> **Stated goal a**
Transcribe the entire news article on the euro-rand exchange rate and South African inflation.

****************************************

The Euro to South African Rand (EUR/ZAR) exchange rate advanced on Wednesday following the release of data, which showed that inflation in South Africa fell to its lowest level in 4 years.
The Euro to South African Rand (EUR/ZAR) exchange rate climbed to a session high of 13.1589
Data published by Statistics South Africa showed that consumer price inflation in the African nation eased at a slower-than-expected pace in the second month of the year to fall to its lowest level in four years.
The country’s consumer price index rose to 3.9% on a year-on-year in February, a slower pace than January’s 4.4% climb. Economists had expected the rate to ease to 3.8%. The latest rate of inflation was the lowest level since February 2011, when price had risen 3.7%.
Prices of food and non-alcoholic beverages grew by 6.4% on an annual basis, a slightly slower pace than the 6.5% figure recorded in the preceding month. The price of clothing and footwear rose 5.8% and utilities rose by 5.6%.
The main drag on inflation as with most other nations currently was the sharp drop in oil prices. Transport prices tumbled at a faster pace of 6.3% on a year on year basis, adding to the 2.5% fall recorded in the previous month.
The inflation drop was slightly less than the drop to 3.8% that economists had anticipated, from 4.4% annually in January. The data will provide further relief to an economy that posted a near-record trade deficit of $2 billion in January and has been struggling against a weakening currency.

****************************************

> **Stated goal b**
Restate the records word for word, starting at the line containing "Image resolution: width=1347" and continuing through the end of the records, with both ends included. Omit the pictures from your answer.

> **Entries for finding text and elements**
****************************************

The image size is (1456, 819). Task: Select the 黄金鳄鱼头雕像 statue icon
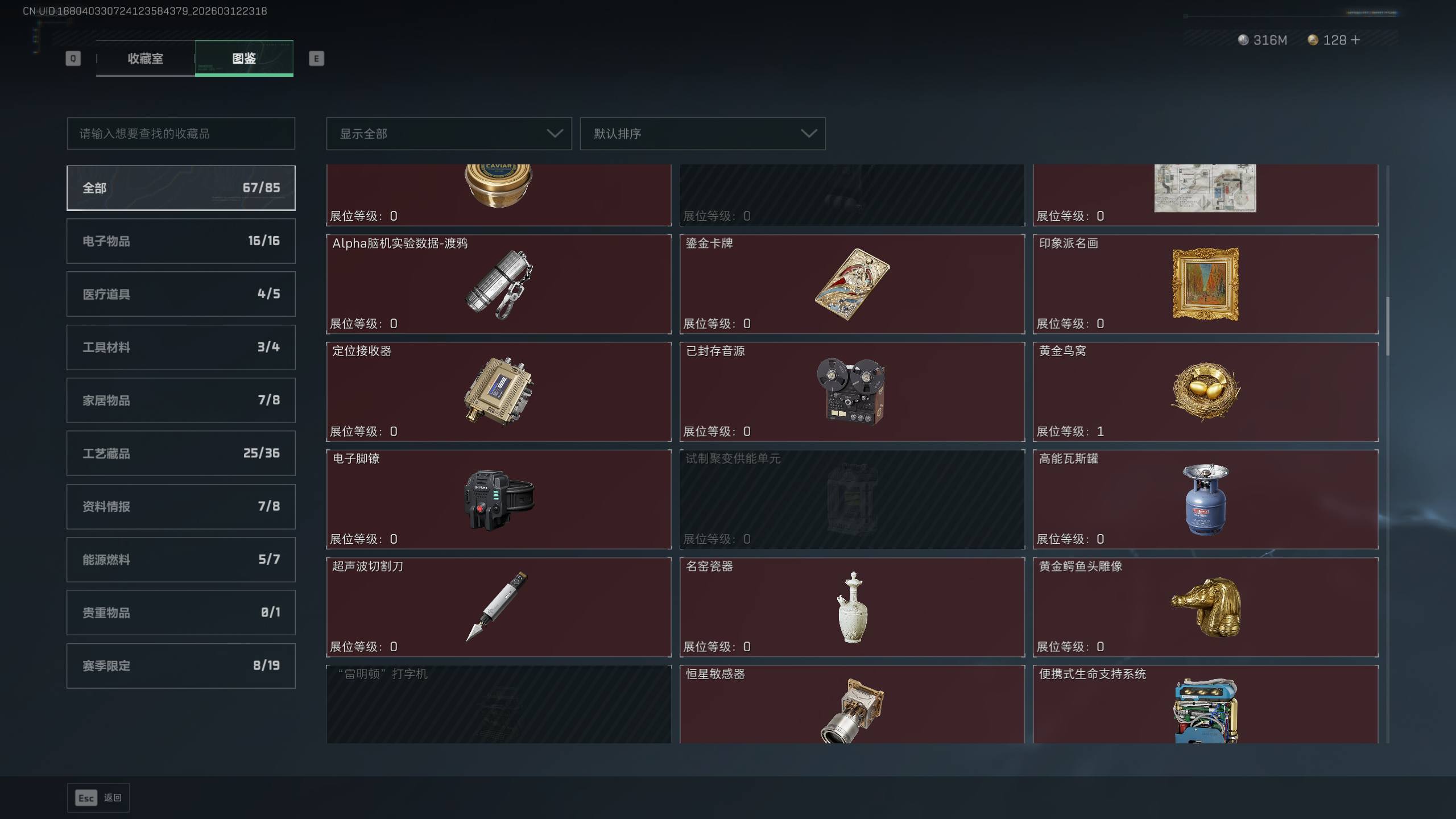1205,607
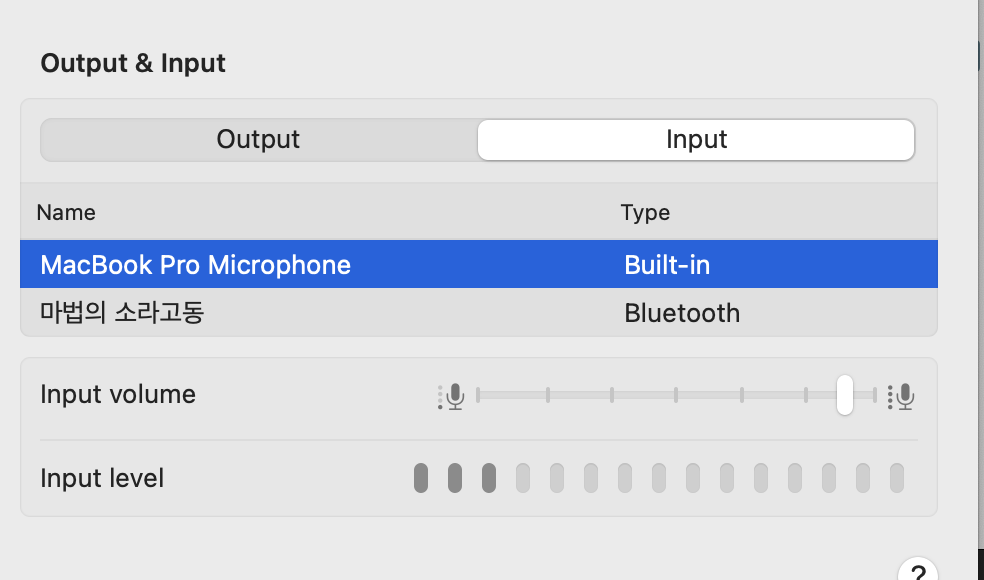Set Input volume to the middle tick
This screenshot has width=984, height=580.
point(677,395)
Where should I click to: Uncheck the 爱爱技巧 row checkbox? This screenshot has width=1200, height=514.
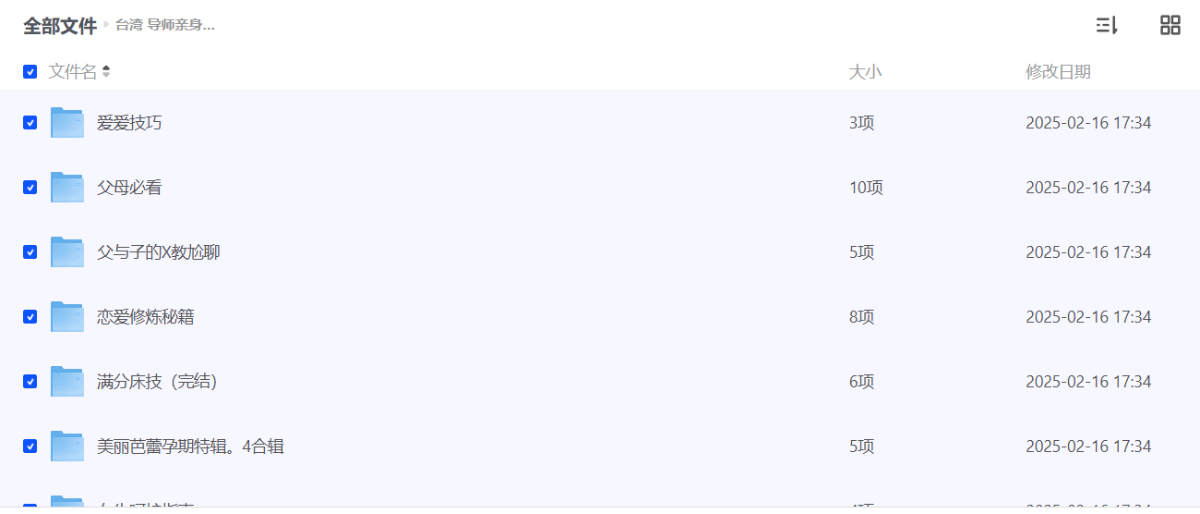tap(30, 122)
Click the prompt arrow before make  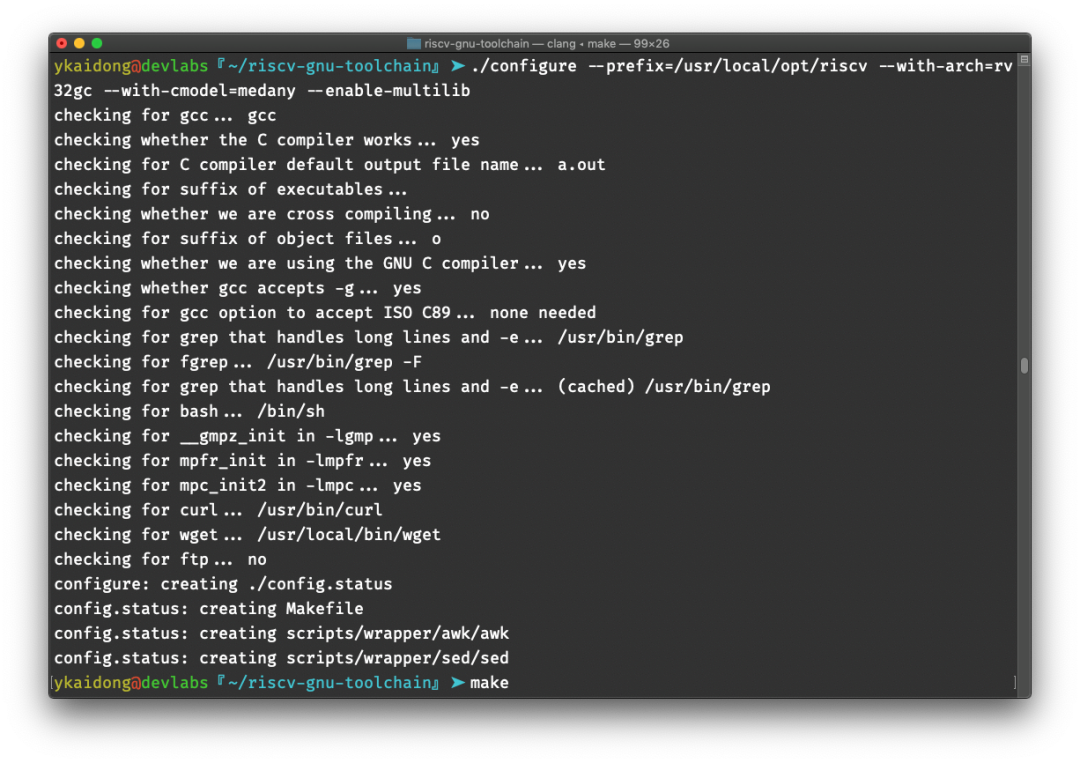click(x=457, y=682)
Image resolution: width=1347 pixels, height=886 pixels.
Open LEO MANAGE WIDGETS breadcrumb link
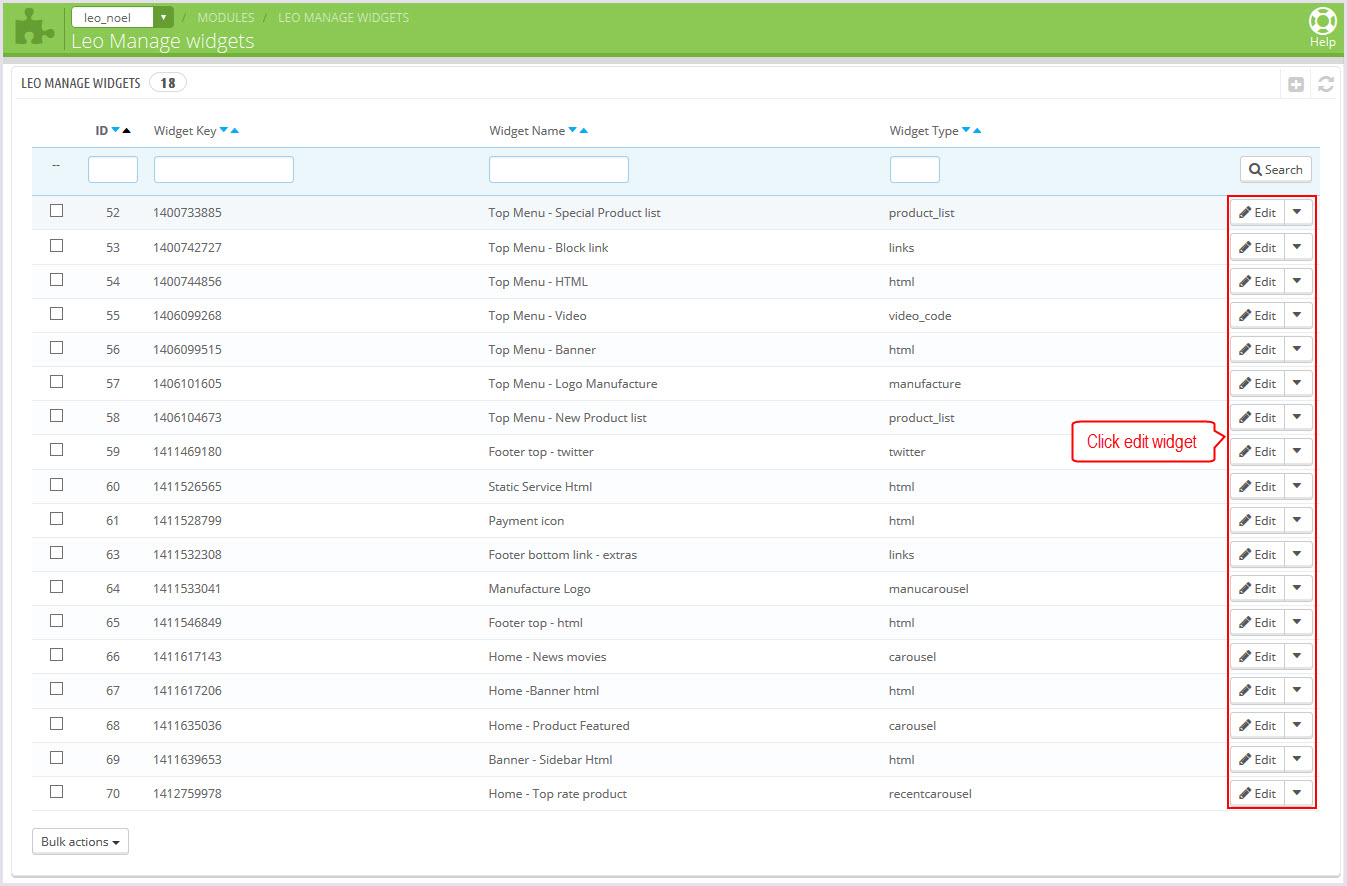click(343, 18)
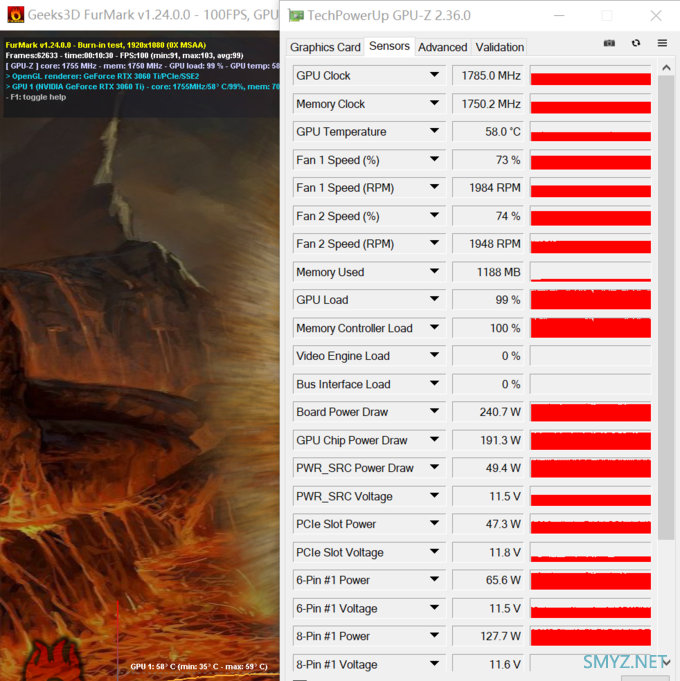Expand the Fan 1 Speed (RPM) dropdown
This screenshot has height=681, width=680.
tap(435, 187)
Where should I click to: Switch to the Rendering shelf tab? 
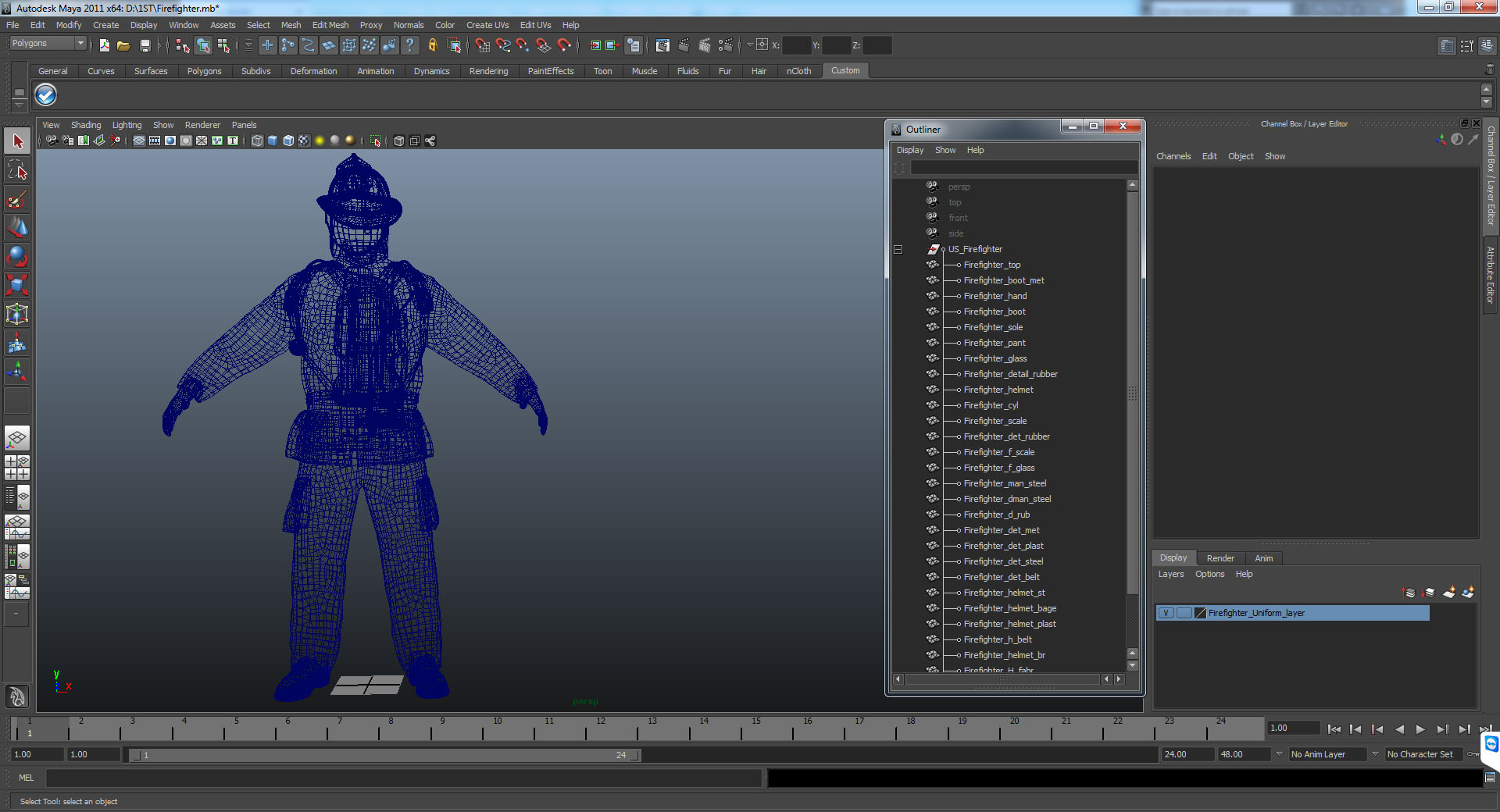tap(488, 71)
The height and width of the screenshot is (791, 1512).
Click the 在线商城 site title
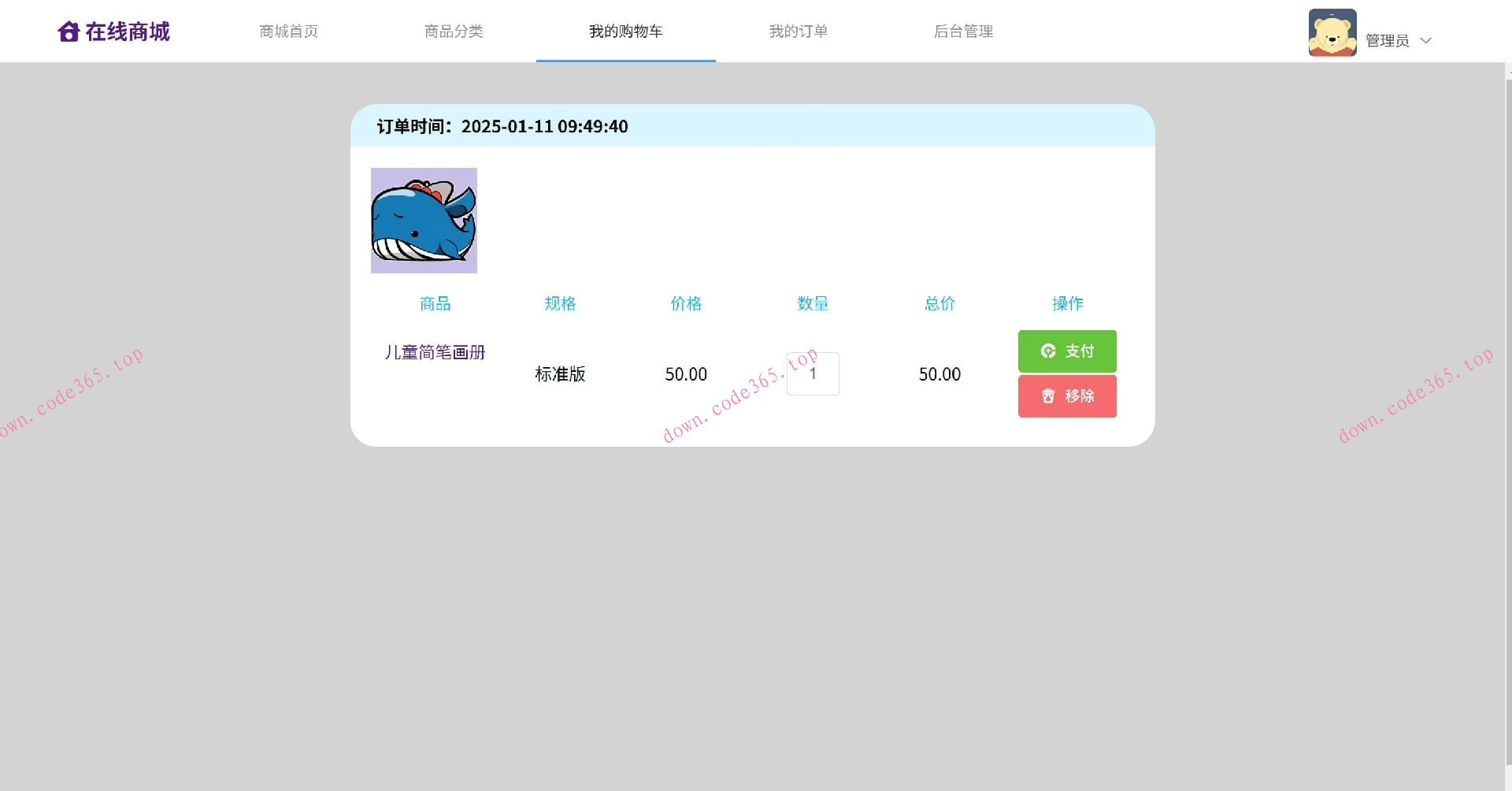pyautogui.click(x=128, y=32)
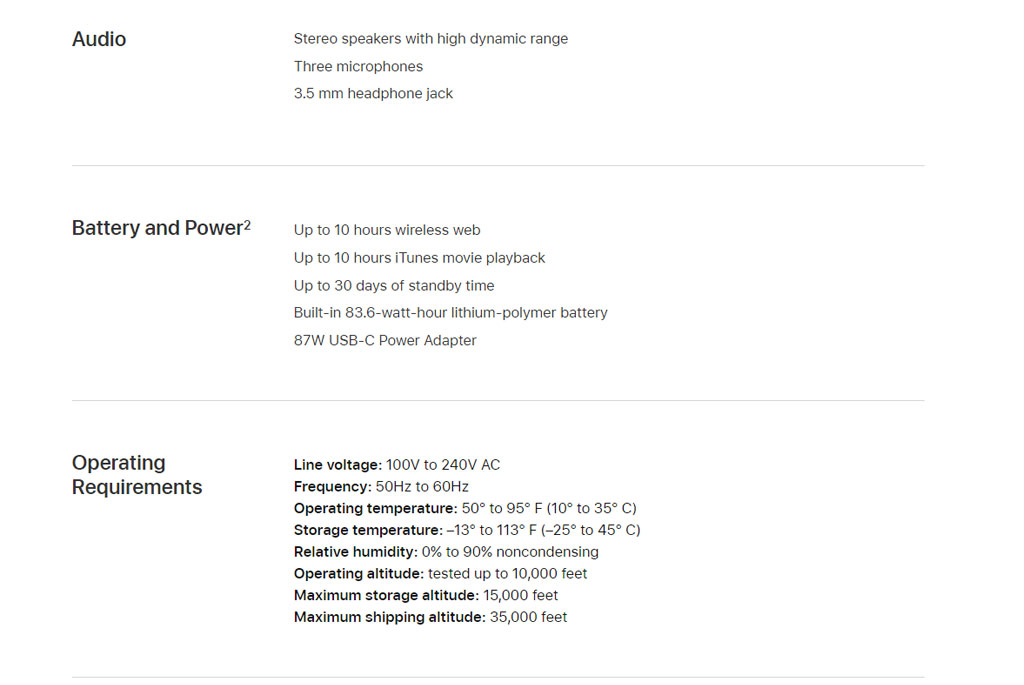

****************************************

> **Task result a**
The Euro to South African Rand (EUR/ZAR) exchange rate advanced on Wednesday following the release of data, which showed that inflation in South Africa fell to its lowest level in 4 years.
The Euro to South African Rand (EUR/ZAR) exchange rate climbed to a session high of 13.1589
Data published by Statistics South Africa showed that consumer price inflation in the African nation eased at a slower-than-expected pace in the second month of the year to fall to its lowest level in four years.
The country’s consumer price index rose to 3.9% on a year-on-year in February, a slower pace than January’s 4.4% climb. Economists had expected the rate to ease to 3.8%. The latest rate of inflation was the lowest level since February 2011, when price had risen 3.7%.
Prices of food and non-alcoholic beverages grew by 6.4% on an annual basis, a slightly slower pace than the 6.5% figure recorded in the preceding month. The price of clothing and footwear rose 5.8% and utilities rose by 5.6%.
The main drag on inflation as with most other nations currently was the sharp drop in oil prices. Transport prices tumbled at a faster pace of 6.3% on a year on year basis, adding to the 2.5% fall recorded in the previous month.
The inflation drop was slightly less than the drop to 3.8% that economists had anticipated, from 4.4% annually in January. The data will provide further relief to an economy that posted a near-record trade deficit of $2 billion in January and has been struggling against a weakening currency.

> **Task result b**
Image resolution: width=1347 pixels, height=886 pixels.
Open LEO MANAGE WIDGETS breadcrumb link
click(343, 18)
Expand the Fan 1 Speed (RPM) dropdown
This screenshot has height=681, width=680.
tap(435, 187)
Where should I click to: Switch to the Rendering shelf tab? 
tap(488, 71)
The height and width of the screenshot is (791, 1512).
Click the 在线商城 site title
pyautogui.click(x=128, y=32)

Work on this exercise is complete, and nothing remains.